Every single person I’ve seen or heard praise this has been sure to emphasize that they know it’s a dumb movie. I think probly the sole reason that disclaimer is necessary is that Besson bases the whole premise on the myth that people only use 10% of their brain capacity. We keep cutting to Professor Morgan Freeman (UNLEASHED) lecturing on the topic, and we get periodic onscreen updates of what percentage Lucy is currently at as her intelligence expands. Usually scenes like this suggest that the movie is science fictionalizing off of a current scientific theory. Not the case here, so you’re just gonna have to let that go like you maybe did with LIMITLESS‘s “you only use 20% of your brain,” if you saw that one.
Major Besson oversight: no parkour. It shoulda been once you get to 30% you are a parkour master.
Johansson, having just played an alien in UNDER THE SKIN, has her detached-super-being game up to speed. She squints curiously at the world and people around her, constantly noticing new things, but not really reacting to anything. She’s above reacting.
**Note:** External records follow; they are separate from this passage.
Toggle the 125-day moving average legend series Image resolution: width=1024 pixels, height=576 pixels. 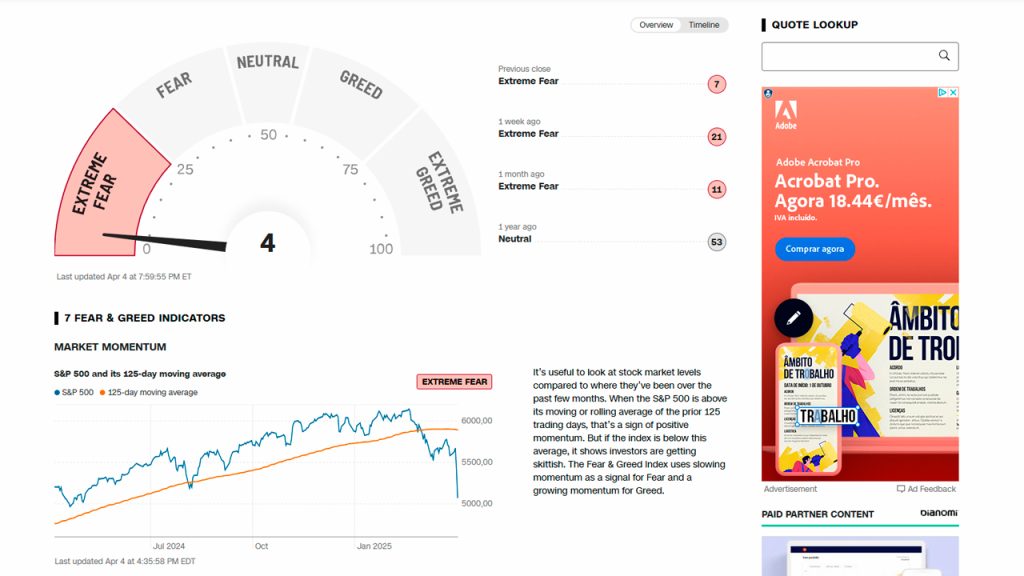(148, 392)
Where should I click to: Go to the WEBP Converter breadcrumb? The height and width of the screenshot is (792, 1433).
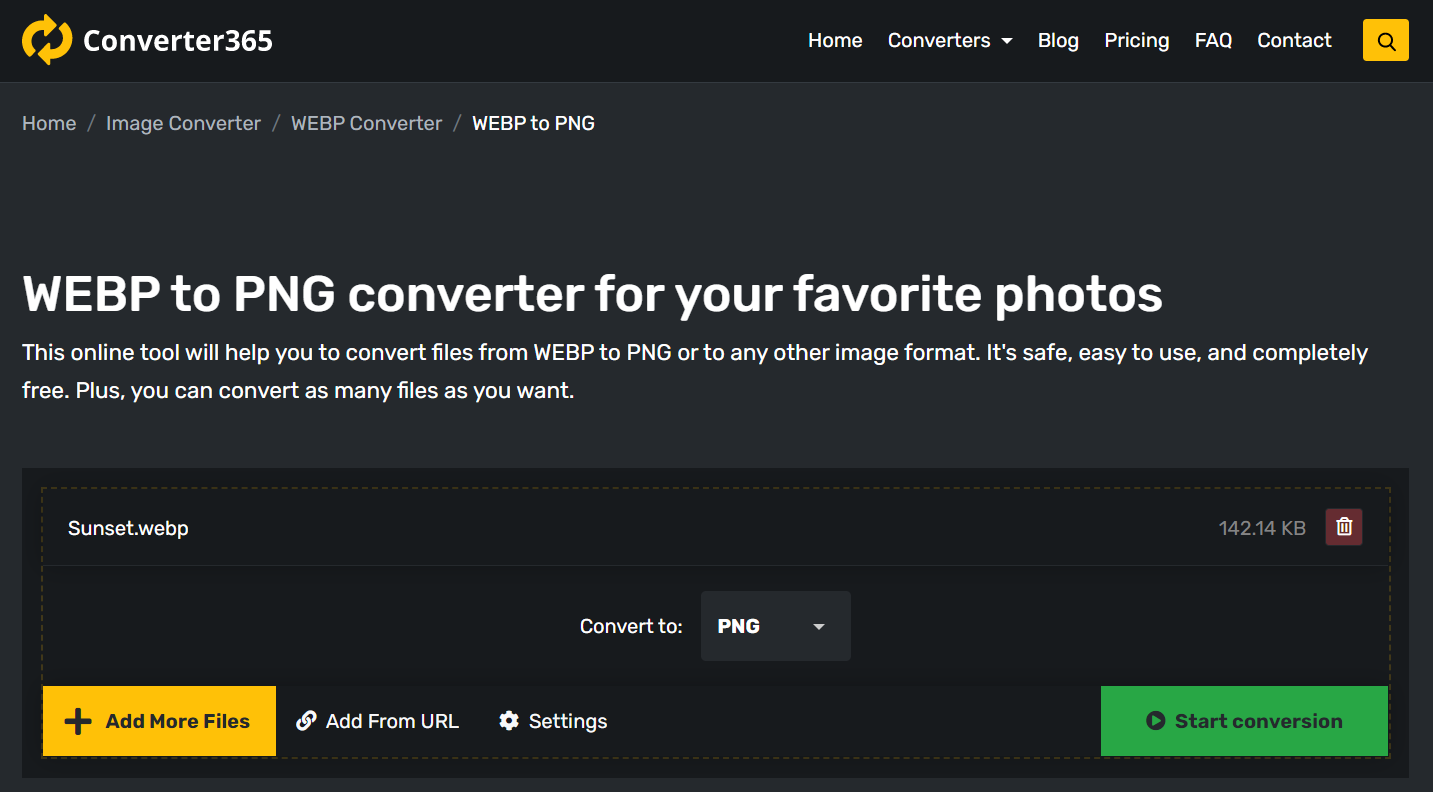coord(366,123)
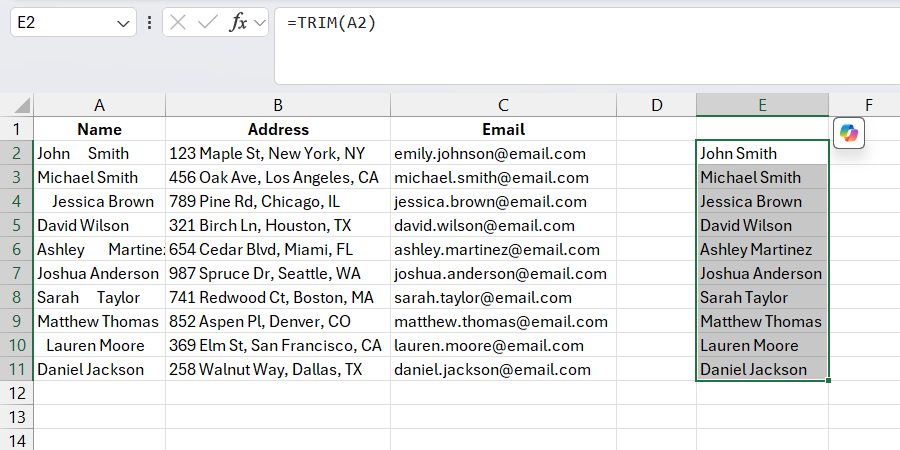Click the Enter checkmark icon in formula bar
Screen dimensions: 900x450
coord(208,23)
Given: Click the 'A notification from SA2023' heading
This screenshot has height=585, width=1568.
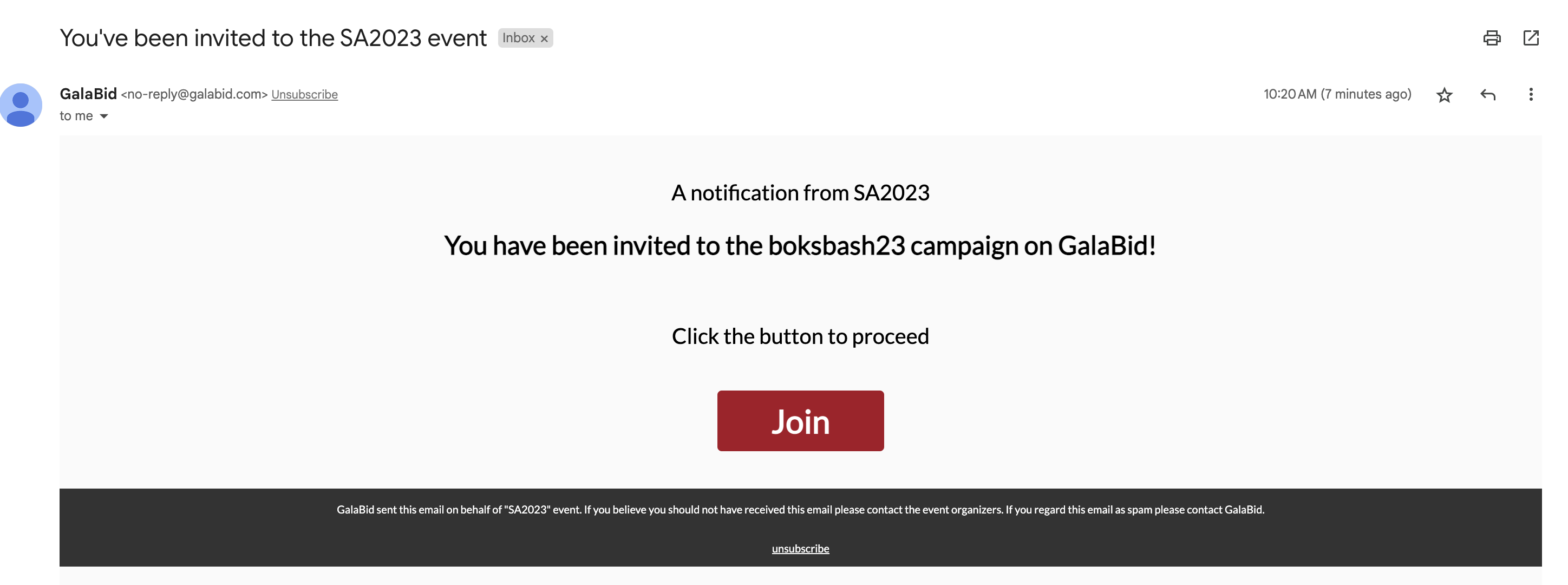Looking at the screenshot, I should [x=800, y=193].
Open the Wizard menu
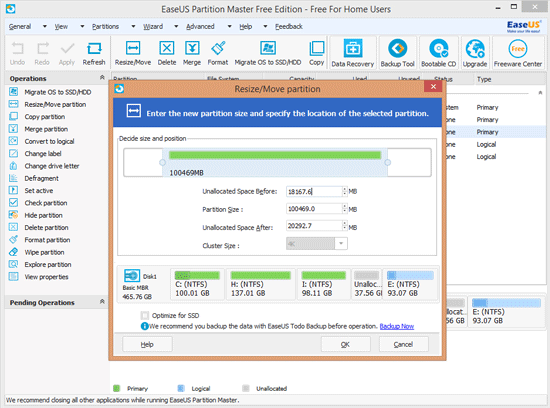Viewport: 550px width, 408px height. (x=153, y=26)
I think my favorite scene is an emotional one, though: while forcing surgeons at gunpoint to remove the bag from her belly she calls her mom and tells her about what she can feel, what she can remember, detailed descriptions of things she experienced as a baby.
That’s almost like a Besson motif, calling your mom during an unbelievable situation. Bruce talks to his mom on the phone in THE FIFTH ELEMENT. But in that one it’s played as a joke, this one isn’t, and it’s very intense as it’s done mostly in one long closeup. She’s trying to make a very human connection just as she’s growing away from humanity.
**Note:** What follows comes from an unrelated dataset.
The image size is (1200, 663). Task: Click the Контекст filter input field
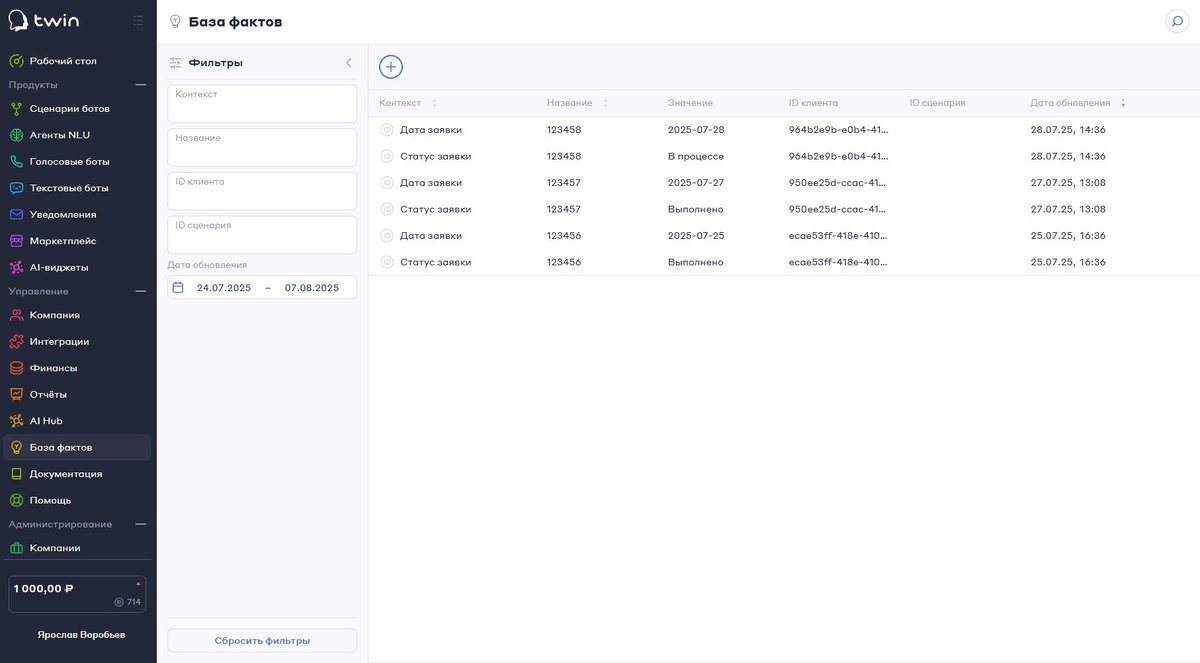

The dangerous criminal underworld is in line with LEON or some of Besson’s work as an action producer. There’s a shootout in a fancy lobby like FIFTH ELEMENT and a rocket launcher like LEON or COLOMBIANA. But I think the most Bessonian element is how much it celebrates the beauty of Scarlett Johansson. His camera worships her like it did Milla Jovovich back when he was married to her. Back when she was his idea of “the perfect being.” He shows Johansson in a bra and in a see-through shirt, but it’s her face he’s in awe of. If science ever needs to re-create Johansson’s nose we have plenty of reference material here in long, hypnotic closeups.
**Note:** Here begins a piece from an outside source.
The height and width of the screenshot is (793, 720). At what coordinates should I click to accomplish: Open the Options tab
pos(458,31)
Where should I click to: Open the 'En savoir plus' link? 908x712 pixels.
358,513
What I didn’t expect was the playful use of stock footage, for example a quick cut to a mouse walking toward a trap as she first encounters the gangsters, or the sarcastic montage of exotic rituals and time lapse that represents the breadth of human achievement. It’s kind of a tongue-in-cheek pretentiousness that fits well with the all-encompassing-knowledge subject but never feels spastic like a quick-cutting son of NATURAL BORN KILLERS. I recognized some shots from SAMSARA in there, but he also has footage of a guy solving a Rubik’s cube. I wish Besson would’ve included a quick shot of Ruby Rhod in there, or The Transporter. Maybe from part 2 where he catches the car bomb on the crane, or part 1 where he slides around in the oil.
Speaking of Ruby Rhod, I saw this and HERCULES both on the opening weekend and realized they’re both by directors who did Chris Tucker movies. And both of these could stand to have Tucker in them. Maybe if it was him instead of Freeman then more people would be able to laugh off that 10% bullshit. Freeman just radiates credibility and authority and I can see why for some people it’s upsetting to see him saying this shit that will only lead to more knuckleheads around the world repeating this “fact” back and forth to impress each other. Freeman did make me laugh though with a hilariously over-friendly “Hi there!” when he calls Lucy on the phone during a dire situation.
Have you guys noticed that there are alot of movies now that start off unexpectedly in the ancient past? Examples include THE X-FILES: FIGHT THE FUTURE, PROMETHEUS, TRANSFORMERS PRESENTS AGE OF EXTINCTION, and I will not say whether or not it includes LUCY, I might’ve just brought it up apropos of nothing. You won’t really know until you see it. Anyway, I guess it’s kind of a cliche by now but I don’t give a shit, I always dig it. Definitely in this case the idea comes from 2001, and there are allusions to the monolith and shit too. Maybe a little obvious but still an odd fit for a summer b-movie, and I appreciate it.
It gets pretty strange at the end. In this age of movies that are always designed to set up franchises it’s refreshingly weird where she ends up, not something that would be easy to sequelize. But then again Besson had intended to make a sequel to THE FIFTH ELEMENT about Mr. Shadow, the evil talking asteroid, so who knows what he may or may not be up to.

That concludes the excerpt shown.